__STATED GOAL__. Reproduce the material below word for word, leaving out the pictures.

__SOURCE RECORDS__.
━━━━

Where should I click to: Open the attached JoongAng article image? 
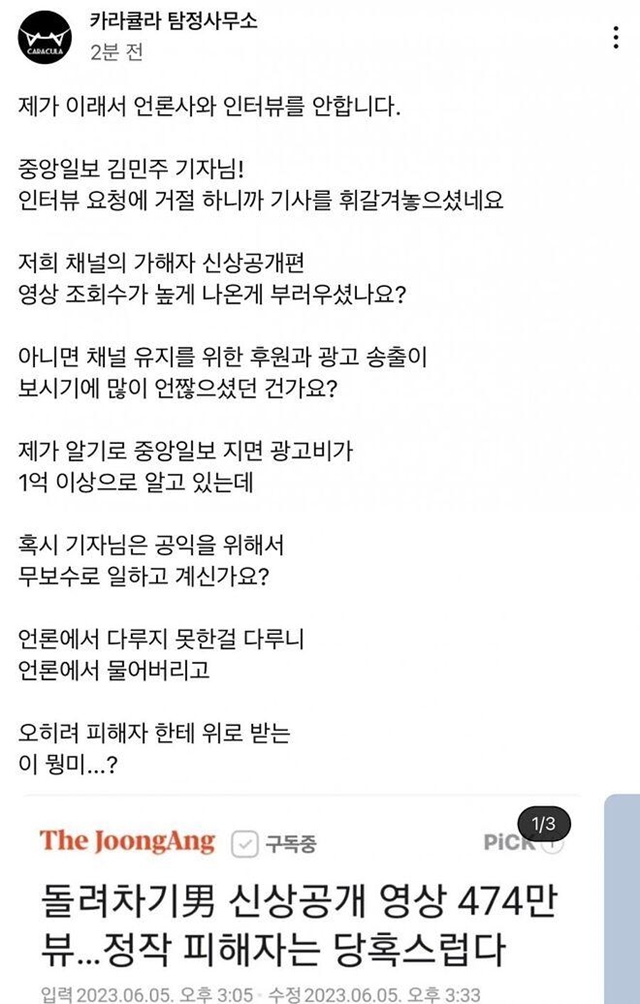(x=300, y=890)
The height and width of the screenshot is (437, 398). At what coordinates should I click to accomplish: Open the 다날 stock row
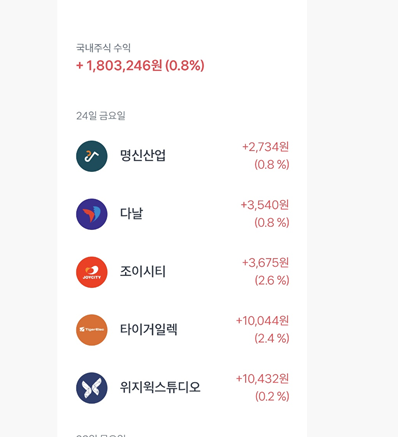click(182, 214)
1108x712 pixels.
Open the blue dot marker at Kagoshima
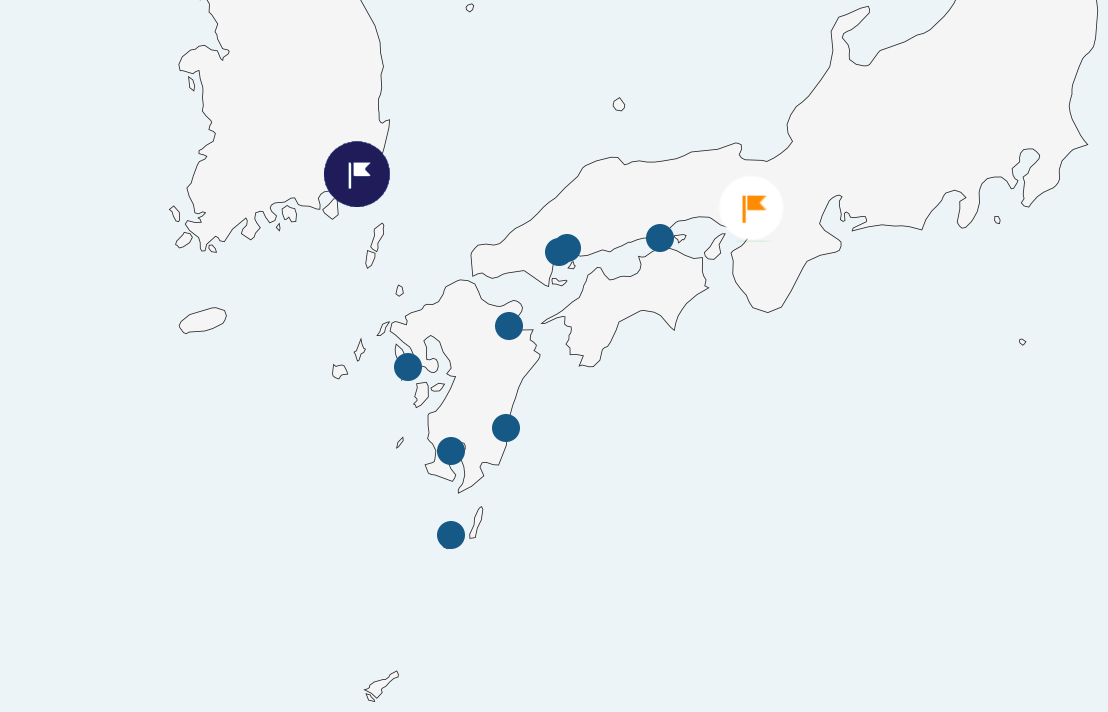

━━━━

__SOLUTION TO THE EXERCISE__.
Where should I click to: Open the attached JoongAng article image? 
(x=300, y=890)
The height and width of the screenshot is (437, 398). At what coordinates should I click to accomplish: Open the 다날 stock row
click(182, 214)
1108x712 pixels.
Open the blue dot marker at Kagoshima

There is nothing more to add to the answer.